Josef Kramolín (11 April 1730 - 27 April 1802) was a Czech Jesuit brother and painter. He primarily painted religious-themed frescoes.

==Early life==
The registry records in Nymburk parish show a record of the baptism of 12 April 1730. He was baptized as Josef Karel. His parents were already permanently settled in Nymburk, named Joseph George Kramolín (1706 - 1733) and Barbara, née White (1701-1751). Kramolín had two siblings, a brother Wenceslas (1733-1799), who was also a painter by vocation, and a sister, Barbara, Dorothy (1732 -?).

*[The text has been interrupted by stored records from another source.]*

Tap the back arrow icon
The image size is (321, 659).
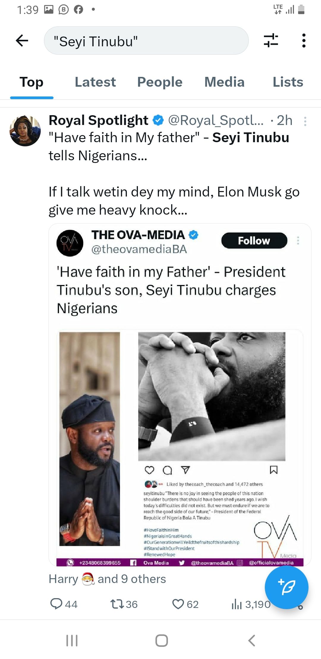point(22,41)
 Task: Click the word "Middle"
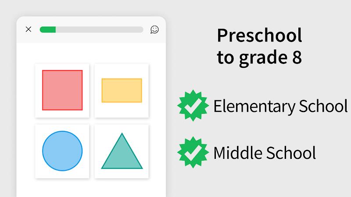[x=238, y=153]
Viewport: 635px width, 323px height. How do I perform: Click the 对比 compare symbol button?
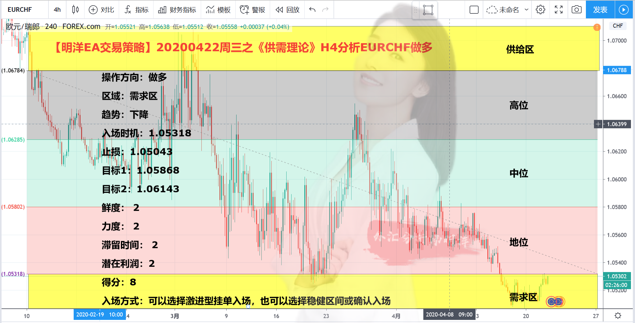[101, 10]
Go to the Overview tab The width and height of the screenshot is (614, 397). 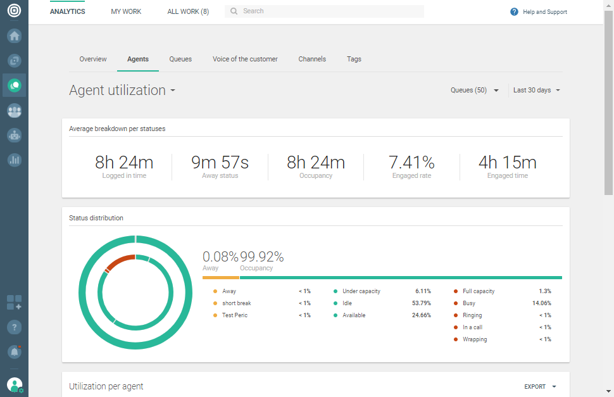coord(93,59)
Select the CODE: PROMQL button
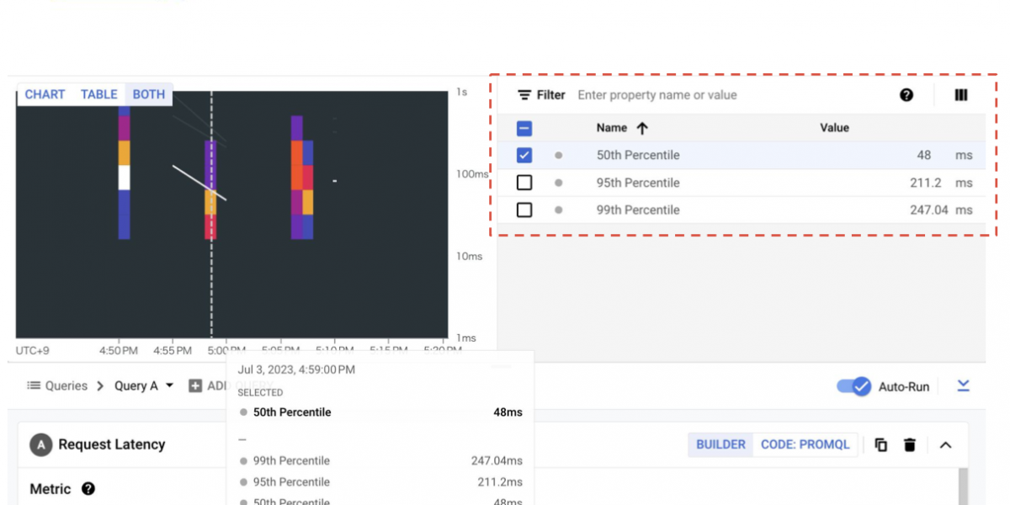 pos(805,444)
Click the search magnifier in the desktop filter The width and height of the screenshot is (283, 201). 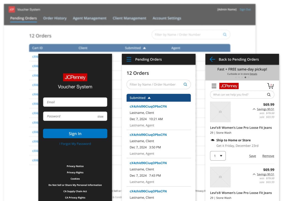[225, 34]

Kramolín was guided by his parents to sing, and in 1743 he worked briefly in a chorus in the St. Vitus Cathedral in Prague. He also lived in a Benedictine monastery in the church. After Prague began besieging Prussians he briefly returned to Nymburk, then soon went to Kutná Hora, in seminars at the church to complete his education. In Kutna Hora he received the rudiments of the art of painting from the artist Vit Hrdlicka. In 1751 Kramolín 's mother died, so he returned to Nymburk, and became a painter. He later moved to Prague, where he became an apprentice to Franz Xaver Palko, who was working on the frescoes in the Jesuit church of St. Nicholas in Prague. From that experience he got the basics, and learned to mix colors and perfected his drawing style. At this time, he got his first individual contract.

==Career==
In 1757 he went to Vienna, where on 5 October 1757 he studied at Hofakademie der Maler, Bildhauer und Baukunst (Imperial and Royal Court Academy of painters, sculptors and architecture). At the Vienna Academy he remained only a few months, and in April of the following year was admitted as a novice in the Jesuit order in Prague. As a lay brother he worked until the Order's suppression in 1773. The archives can be found records of his stay on the Order track - in 1758 was listed as a novice in Brno, and in 1759 as a novice in college at St. Nicholas in Prague's Lesser Town. Between 1760 - 1770 he was listed as a lay brother in college at St. Clement in the Old Town of Prague (Clementinum), in 1771 again at St. Nicholas, and in 1772 in Chomutov. During this period he painted mainly altar architecture in monastic churches.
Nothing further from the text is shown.